Epitaph

The Random House Dictionary of The English Language defines the literary term "epitaph" as "a commemorative inscription on a tomb or mortuary monument. A brief poem or other writing in praise of a deceased person. Oftentimes, an epitaph describes the deceased in prose or verse, accounting for his/her nature as a person: the goodness, the accomplishments and the general way of their life." The New Princeton Encyclopedia of Poetry and Poetics suggests that an epitaph "may include the name of the person, his family, a prayer to the underworld, and a warning or imprecation against defilement" (377-378). Epitaphs also carry certain motifs such as "fortune and fate, the thread of life, and the removal from light" (377-378). Basically, an epitaph is a commemorative lamentation for the deceased. Examples range from the short and sometimes humorous to the formal and elegiac.

John Gay, "My Own Epitaph"

Life is a jest; and all things show it.
I thought so once; but now I know it.

Ben Jonson, "Epitaph on Elizabeth, L.H."

Wouldst thou what man can say
In a little? Reader, stay.
Underneath this stone doth lie
As much beauty as could die:
Which in life did harbor give
To more virtue than doth life.
If at all she had a fault,
Leave it buried in this vault.
One name was Elizabeth:
Th' other, let it sleep with death;
Fitter, where it died, to tell,
Than that it lived at all.
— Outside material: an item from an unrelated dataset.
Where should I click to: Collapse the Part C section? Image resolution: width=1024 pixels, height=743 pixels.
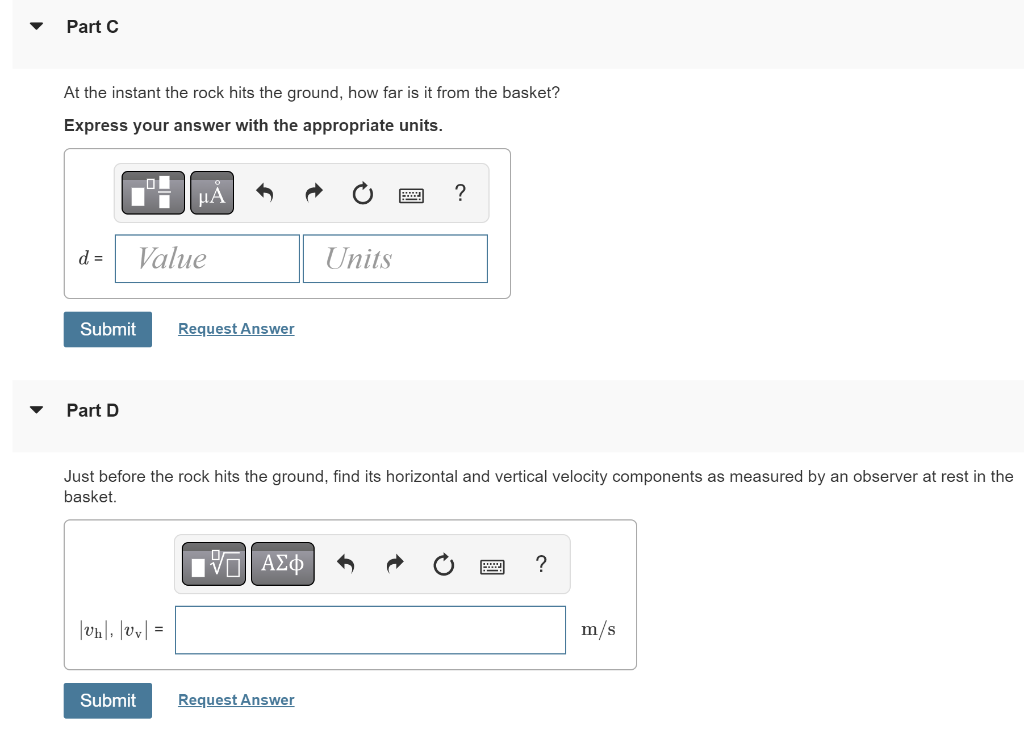pyautogui.click(x=37, y=27)
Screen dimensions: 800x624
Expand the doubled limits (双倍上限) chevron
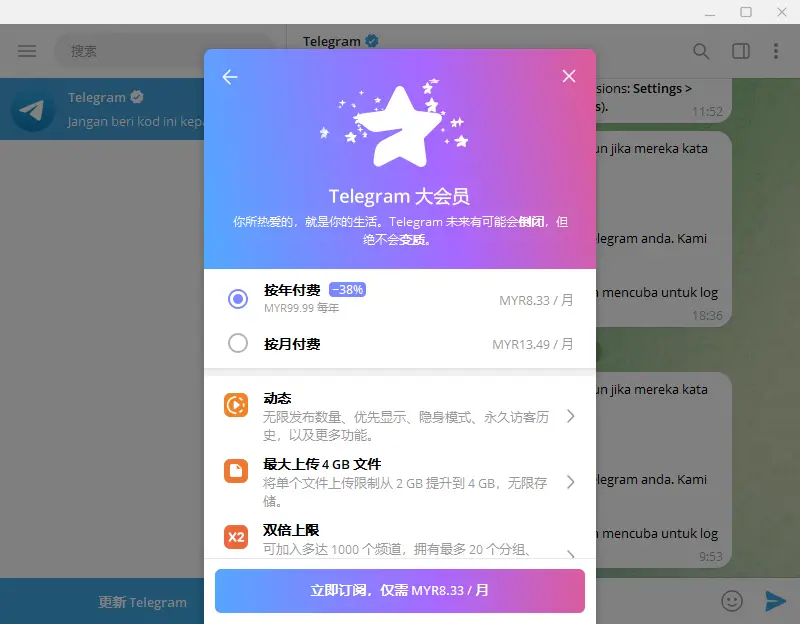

Farewell.

George Peele, "A Farewell to Arms"

His golden locks time hath to silver turned.
Oh, time too swift, oh swiftness never ceasing:
His youth 'gainst time and age hath ever spurned,
But spurned in vain; youth waneth by increasing.
Beauty, strength, youth, are flowers but fading seen;
Duty, faith, love are roots, and ever green.

His helmet now shall make a hive for bees,
And lover's sonnets turned to holy psalms,
A man-at-arms must now serve on his knees,
And feed in prayers, which are age his alms;
But though from court to cottage he depart,
His saint is sure of his unspotted heart.

And when he saddest sits in homely cell,
He'll teach his swains this carol for a song;
Blest be the hearts that wish my sovereign well,
Cursed be the souls that think her any wrong;
Goddess, allow this aged man his right,
To be your beadsman now, that was your knight.